Thursday 12 July 2018

神社は人間を津波から守ろうとした.しかし,人間はそれを拒否し,経済成長という神にかしづき続けた

今夜は,ここ大船渡市盛町の天照御祖神社(アマテラスミオヤジンジャ)の祭礼の夜でした.来訪した県外者である私も温かく迎えていただき,拝礼の際には,氏子代表の方に続き,神主さんのご指名により榊を奉納する栄誉にまで預からせていただきました.

こちへ来て出会った本,『神社は警告する』,『仙台平野の歴史津波』などから,東日本大震災において付近一帯を襲った大津波は,各地の神社の手前で止まっていたことを知り,やはり,私たちのご先祖が崇拝してきた各地域の神様(氏神)は,子孫を守ってくれていると言うことを改めて強く実感させられ,胸が熱くなった夜でした.

(『仙台平野の歴史津波』で著者の飯沼氏が,その脆弱性に強い危機感を覚えておられた仙台市宮城野区蒲生地区の被災状況は,河北新報社刊『津波被災前・後の記録 宮城・岩手・福島 航空写真集』の被災前後の航空写真を見るとよく判ります.そして,仙台市防災安全協会の報告にあるとおり,今回の津波も,波切神社には至らなかったのです.)

いつから,日本人は,祖先の言い伝えや教訓を無視するようになってしまったのでしょう.そして,何故,無視するようになったのでしょう.少なくとも,この地に滞在している間は,その答えを探しつづけたいと思っています.

しかし,冒頭でお伝えした神社で,氏子のおひとりであるSさんから聞かされた「人間は,自然に対する畏怖を忘れてしまった.」,「復興とは,まず,その土地に住む一人一人の日常が戻ることであって, 雲の上の話のような経済効果を謳うILC誘致のような計画には違和感を感じる.20年後,使用を終えたトンネルが核廃棄物の処分場とならない保証がどこにあるか.」と言った言葉には,胸が打たれる思いがしました.まずは,地域の神社の祭礼から元に戻して行くべきと言う言葉にも大いに共感しました.大規模な多目的ホールの建設を批判するわけではありませんが,地域の人々が季節ごとに定期的に集う場所と言えばは,やはり日本では神社ではないでしょうか.Sさん曰く,「今日の一般的な神社離れの傾向は,それが政治的に利用されるようになったから.」確かに,そうかもしれません.
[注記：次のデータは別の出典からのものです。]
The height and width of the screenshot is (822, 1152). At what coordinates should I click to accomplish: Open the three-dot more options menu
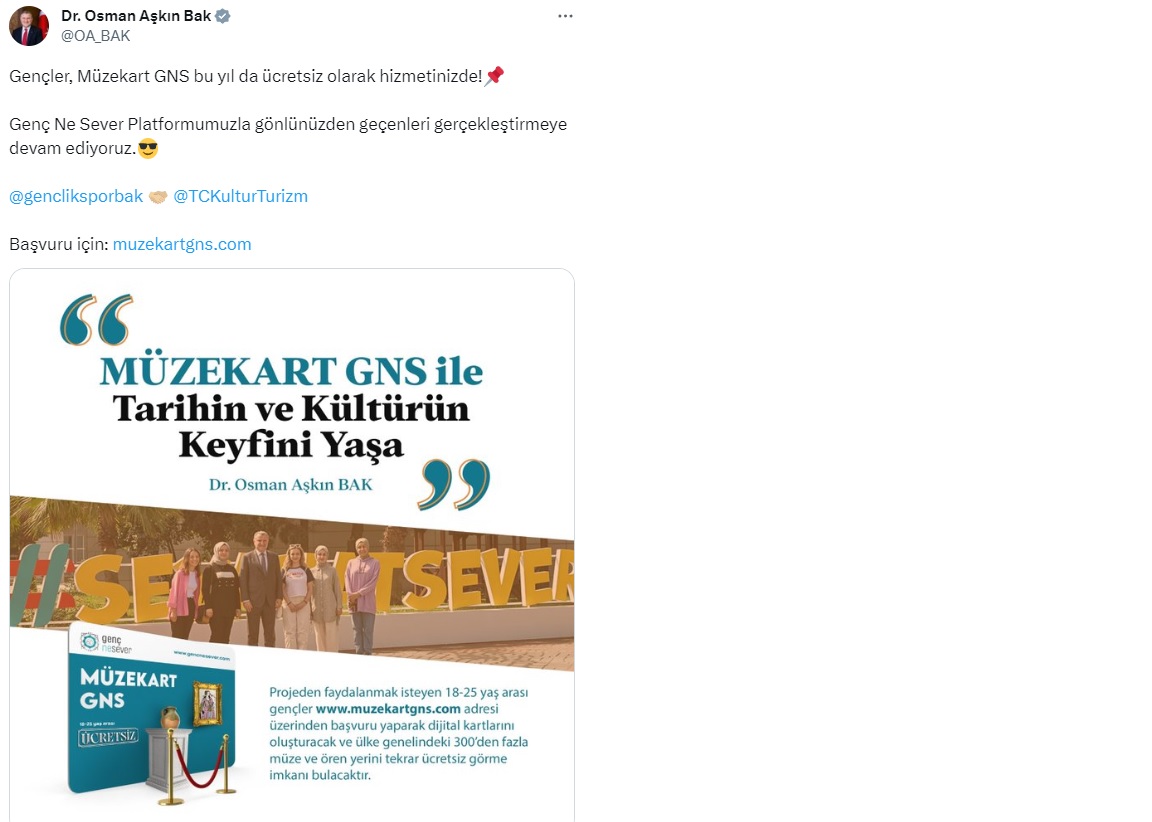[565, 16]
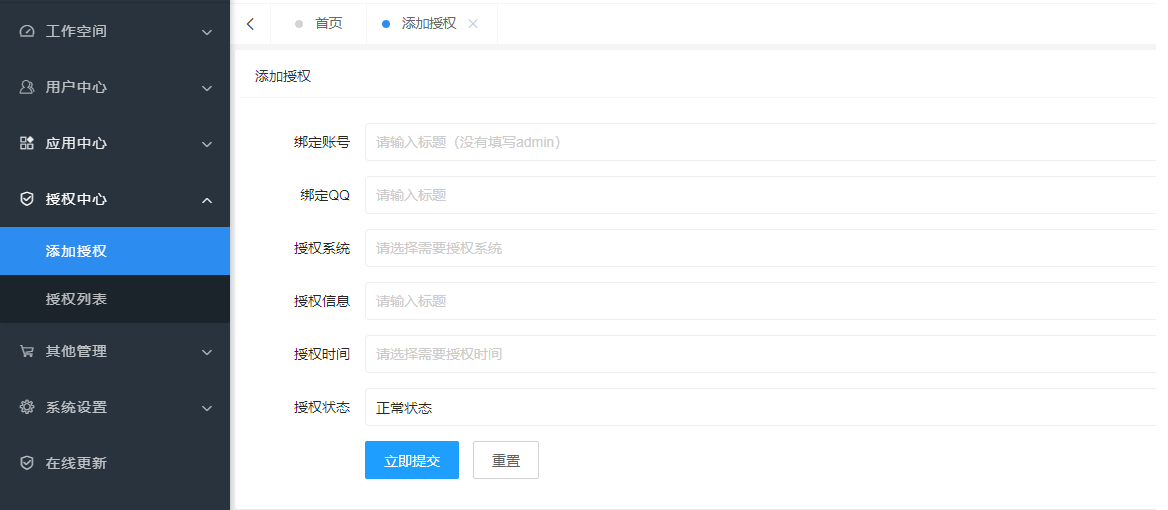
Task: Select 添加授权 in the sidebar
Action: pos(77,251)
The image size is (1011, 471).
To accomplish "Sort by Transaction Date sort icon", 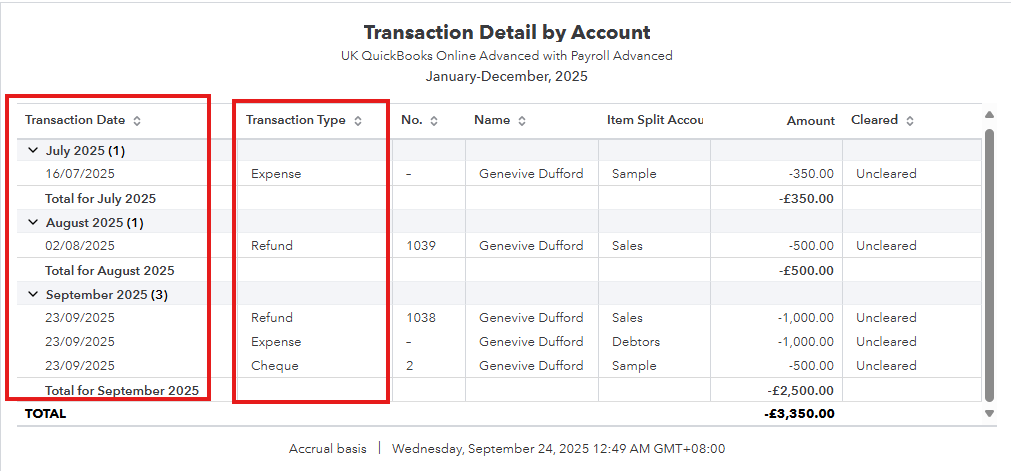I will tap(137, 121).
中央政府など行政からの押し付けや,一時期,やたらに叫ばれた《絆》と言う言葉に表現される地域外,すなわち氏子以外の個人や集団からの,ときとして的外れの支援(*1))に無条件の信頼を寄せることは,すべきではない.まずはかつての,いや,先祖代々,地域で営まれてきたの暮らしの有りようをとりもどすことこそが,本当の復旧,復興なのだ,Sさんから伺ったことを自分なりにまとめると,以上のようになります.祭りのための臨時の拝礼所の後片付けをお手伝いした際,権現様(獅子舞の一種で用いられる衣装)の頭部を運ばせていただきましたが,権現様が喜んでおられるような,そんな気がした夜でした.

*1) 2011/12/7 今西 乃子 (著), 浜田 一男 (編集, 写真) 『心のおくりびと 東日本大震災 復元納棺師 ~思い出が動きだす日~ (ノンフィクション 知られざる世界)』(東京,2011年,金の星社刊)参照.